A Merryl, por su parte, el paso a la literatura -oblicuamente inducido- le cuesta el matrimonio. Ha encontrado algo que desarrolla con pasión competitiva. Desatiende permanentemente a su esposo para registrar ideas sobre una pizarra. Liz, bajo el pretexto de la confidencialidad, no se abstiene de coquetear con él cada vez que puede. Sin embargo -aquí la astucia de Cukor- no es este hombre ni ningún otro el motivo de la separación de Merryl, ni de las querellas que sostiene con Liz. El objeto de discordia se ha desplazado hacia lo profesional y en el devenir de esta tirantez se han consolidado fecundas similitudes: Ambas están solas, ambas escriben, y fatalmente, ambas van dejando atrás la importancia de los hombres. Cukor no da puntada sin hilo.


El final de la película fue objeto de censura por parte de los productores. El director fue conduciendo todo hacia el reconocimiento de una atracción mutua entre las amigas y rivales. Cuarenta años atrás, era todavía un problema. Los censores le hicieron un favor al cine y al director. Lo obligaron a esmerar su pericia. La escena final aprobada es una Navidad que comparten a solas Merryl y Liz al calor de un hogar a leña, mientras vierten en las copas un champagne. Liz propone un libérrimo viaje a Grecia para acostarse con rudos pescadores. Su amiga ríe sorprendida. Y en la anteúltima toma, le reclama expresamente a Merryl un contacto físico. Lo dice textualmente así. Sería un beso de amigas con motivo de la festividad. Se abrazan sin sorpresa, pero la duplicidad se clava en el aire.


Para el cuadro final Cukor elige una simetría tan saturada que quiebra su significado primario. Ambas ocupan los laterales de la imagen, sentadas sobre sus respectivos sillones. Brindan, beben, y se miran. En el centro de la imagen, arde el fuego. Quien quiera ver, verá.

**DATOS MOSTRADOS**.
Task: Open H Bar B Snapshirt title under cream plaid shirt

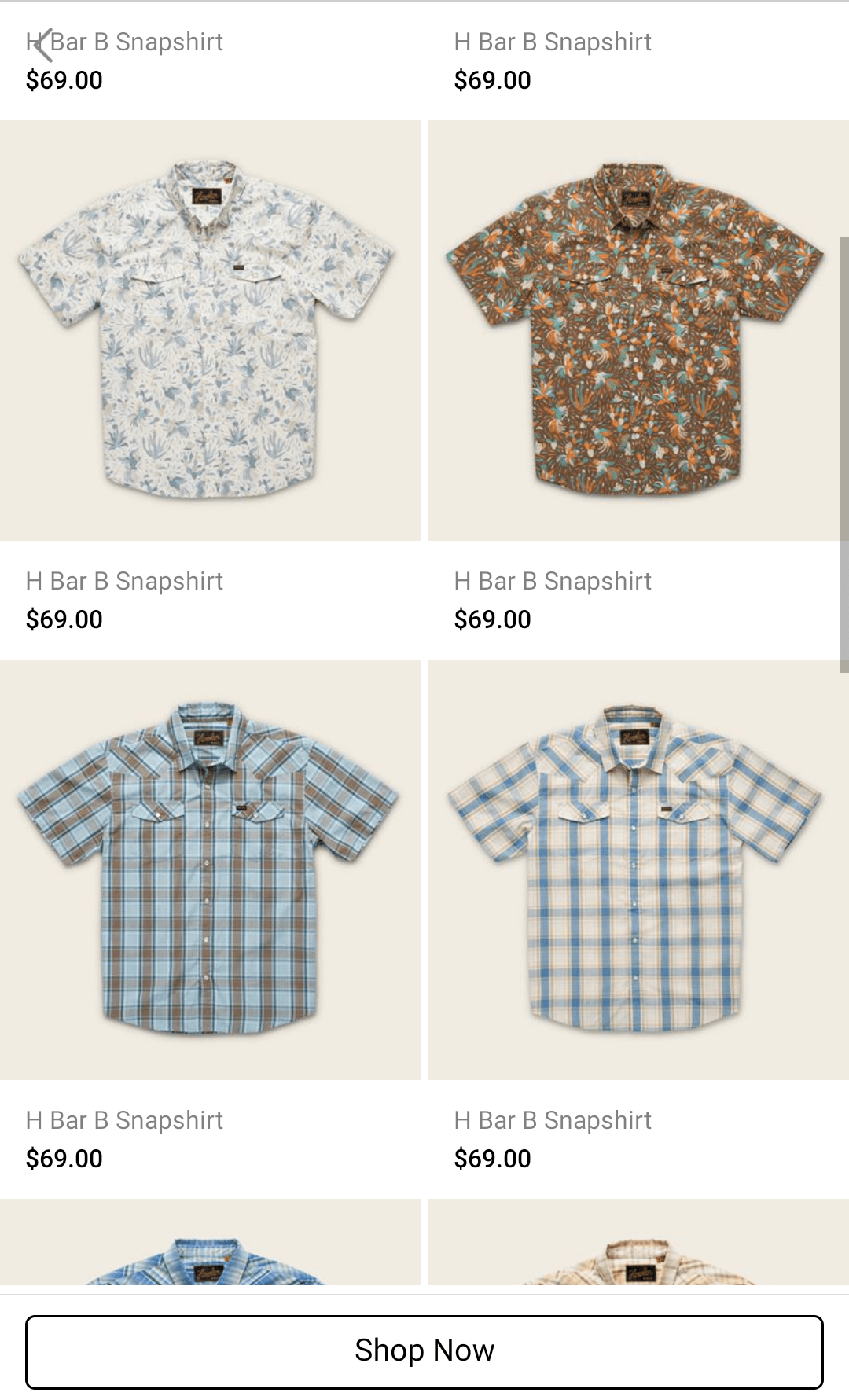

**ENUNCIADO**.
Prolonga el comentario sobre la película de Cukor a partir de su última oración, «Quien quiera ver, verá.».

**RESPUESTA**.
Cukor no ha llegado gratuitamente al punto. Si no existe en el cine el feminismo implícito, esta es una ocasión para imaginarlo. El director de origen húngaro es un feminista genético. No por haber levantado banderas ni por haber filmado visiones de género expresas, sino a partir de la definición misma de sus intereses como creador.


En casi todos sus trabajos las mujeres son lo que importa. Aventajó a otros advirtiendo la mayor riqueza del universo femenino.

Ello cuenta incluso para los guiones más clásicos que adaptó, como La dama de las Camelias (1939) de Alejandro Dumas, el memorable musical My Fair Lady (1964), basado en textos de George Bernard Shaw, o su versión de Mujercitas (1933) de Louise Mary Alcott. Quizá una temprana y lanzada confesión haya sido su película The Women (1939), la única que conozco donde no hay ningún hombre en ningún papel. Tardíamente opera en su favor aquella calificación de “director de mujeres” que le cupo durante años en clave despectiva. Es más, la proyección de su personal polaridad erótica implicada en la opción, le significó perder la conducción de Lo que el viento se llevó con ayuda de algún homofóbico rutilante.


Enumerar las refracciones de sus películas requeriría un libro. Selecciono tres que quizá confirmen un rumbo. Two Faced Women de 1941 con la enigmática Greta Garbo, trata de un apresurado matrimonio surgido de unas vacaciones en la nieve. El novio (Melvyn Douglas) da por seguro que su flamante esposa dejará la montaña y su profesión de instructora de esquí para seguirlo perrunamente. Pero el nudo de esta comedia es la radical negativa de ella.


La Costilla de Adán de 1949, es el producto más transparente de Cukor en cuanto a perspectiva de género. Spencer Tracy es un abogado que defiende a un hombre atacado a balazos por su mujer, con motivo de sistemáticos adulterios. La esposa de Tracy en la ficción, Katharine Hepburn, es también abogada. Ella toma la defensa de la agresora, convence al jurado y gana el caso. El cruce tensa la relación conyugal y es interesante verificar en Hepburn una esposa dispuesta a sacrificar su matrimonio a las convicciones. Expone consideraciones feministas aplicadas al derecho. Tracy vuelve por su mujer pese a haber sido derrotado en lo profesional, en una resuelta invitación a aceptar la paridad de aptitudes.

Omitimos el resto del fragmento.